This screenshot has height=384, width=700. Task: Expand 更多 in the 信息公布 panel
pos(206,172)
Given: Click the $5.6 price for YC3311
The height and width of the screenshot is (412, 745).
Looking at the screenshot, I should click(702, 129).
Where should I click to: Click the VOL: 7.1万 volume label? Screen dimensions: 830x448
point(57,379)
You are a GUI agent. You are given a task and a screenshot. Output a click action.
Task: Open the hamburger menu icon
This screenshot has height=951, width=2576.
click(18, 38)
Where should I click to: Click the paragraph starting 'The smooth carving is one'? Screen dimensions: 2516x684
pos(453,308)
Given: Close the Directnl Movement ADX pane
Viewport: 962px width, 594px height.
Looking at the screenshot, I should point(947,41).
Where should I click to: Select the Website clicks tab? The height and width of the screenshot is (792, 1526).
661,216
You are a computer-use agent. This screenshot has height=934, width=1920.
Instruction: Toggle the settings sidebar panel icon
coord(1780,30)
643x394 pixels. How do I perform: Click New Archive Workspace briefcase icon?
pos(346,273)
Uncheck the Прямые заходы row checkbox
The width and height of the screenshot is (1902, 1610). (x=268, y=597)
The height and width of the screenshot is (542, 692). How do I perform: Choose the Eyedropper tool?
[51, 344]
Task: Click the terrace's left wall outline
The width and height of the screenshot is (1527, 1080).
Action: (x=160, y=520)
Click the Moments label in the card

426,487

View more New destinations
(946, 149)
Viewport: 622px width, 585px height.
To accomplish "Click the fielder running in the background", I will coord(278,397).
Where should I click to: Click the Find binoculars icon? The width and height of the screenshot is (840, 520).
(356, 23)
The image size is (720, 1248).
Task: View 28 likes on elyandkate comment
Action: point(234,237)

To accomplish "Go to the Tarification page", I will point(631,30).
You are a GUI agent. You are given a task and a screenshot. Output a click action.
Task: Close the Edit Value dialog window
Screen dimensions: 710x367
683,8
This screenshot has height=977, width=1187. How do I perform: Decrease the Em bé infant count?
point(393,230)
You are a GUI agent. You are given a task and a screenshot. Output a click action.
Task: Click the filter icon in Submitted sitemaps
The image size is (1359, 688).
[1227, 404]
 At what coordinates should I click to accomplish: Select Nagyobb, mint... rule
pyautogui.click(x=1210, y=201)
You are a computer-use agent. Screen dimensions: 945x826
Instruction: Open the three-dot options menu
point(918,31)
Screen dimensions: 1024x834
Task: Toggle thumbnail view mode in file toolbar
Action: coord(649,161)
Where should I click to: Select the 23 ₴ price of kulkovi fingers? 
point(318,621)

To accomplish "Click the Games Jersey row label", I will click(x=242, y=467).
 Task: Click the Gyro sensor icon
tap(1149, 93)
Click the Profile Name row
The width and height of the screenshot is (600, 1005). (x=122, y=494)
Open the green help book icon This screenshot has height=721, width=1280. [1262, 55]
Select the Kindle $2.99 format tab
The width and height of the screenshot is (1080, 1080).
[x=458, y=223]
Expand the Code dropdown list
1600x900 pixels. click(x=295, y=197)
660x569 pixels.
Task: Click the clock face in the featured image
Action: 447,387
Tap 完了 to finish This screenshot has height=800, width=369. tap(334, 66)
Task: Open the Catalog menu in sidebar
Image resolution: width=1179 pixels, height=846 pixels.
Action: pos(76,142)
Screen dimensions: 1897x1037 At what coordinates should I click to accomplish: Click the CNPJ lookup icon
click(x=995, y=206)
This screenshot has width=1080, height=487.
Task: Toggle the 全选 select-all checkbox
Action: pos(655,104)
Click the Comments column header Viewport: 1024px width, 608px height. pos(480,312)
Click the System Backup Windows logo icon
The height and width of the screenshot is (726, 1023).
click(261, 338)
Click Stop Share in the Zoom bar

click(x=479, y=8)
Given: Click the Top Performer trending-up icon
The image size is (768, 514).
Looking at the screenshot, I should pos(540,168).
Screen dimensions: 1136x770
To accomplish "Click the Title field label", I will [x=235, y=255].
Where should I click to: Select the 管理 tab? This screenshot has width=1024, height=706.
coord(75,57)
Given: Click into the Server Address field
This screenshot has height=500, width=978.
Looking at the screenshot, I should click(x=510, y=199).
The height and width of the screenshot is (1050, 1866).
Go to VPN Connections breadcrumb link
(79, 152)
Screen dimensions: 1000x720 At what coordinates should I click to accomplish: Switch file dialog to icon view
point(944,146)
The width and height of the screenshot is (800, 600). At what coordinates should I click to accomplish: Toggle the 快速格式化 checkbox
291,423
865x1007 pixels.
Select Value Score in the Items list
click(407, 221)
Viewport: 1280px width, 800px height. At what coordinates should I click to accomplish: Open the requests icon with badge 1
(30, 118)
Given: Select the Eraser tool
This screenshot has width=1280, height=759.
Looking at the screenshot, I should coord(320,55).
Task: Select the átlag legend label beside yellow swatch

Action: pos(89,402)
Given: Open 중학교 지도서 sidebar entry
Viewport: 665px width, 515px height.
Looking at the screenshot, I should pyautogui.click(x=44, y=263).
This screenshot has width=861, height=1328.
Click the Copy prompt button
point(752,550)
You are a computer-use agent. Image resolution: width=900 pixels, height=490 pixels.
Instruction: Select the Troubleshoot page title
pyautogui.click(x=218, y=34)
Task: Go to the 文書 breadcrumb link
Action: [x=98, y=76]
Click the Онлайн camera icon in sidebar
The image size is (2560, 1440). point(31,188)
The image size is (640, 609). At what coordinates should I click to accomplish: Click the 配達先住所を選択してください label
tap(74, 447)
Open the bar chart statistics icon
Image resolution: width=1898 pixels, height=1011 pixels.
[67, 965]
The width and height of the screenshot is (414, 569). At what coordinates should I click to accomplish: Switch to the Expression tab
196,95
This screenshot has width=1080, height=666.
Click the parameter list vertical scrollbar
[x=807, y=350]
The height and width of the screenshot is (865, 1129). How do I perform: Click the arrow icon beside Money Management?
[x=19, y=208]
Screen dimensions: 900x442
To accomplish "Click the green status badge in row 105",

Your instructions: What is the number of lines above that contain the string "will"? Answer with that number only.

The answer: 4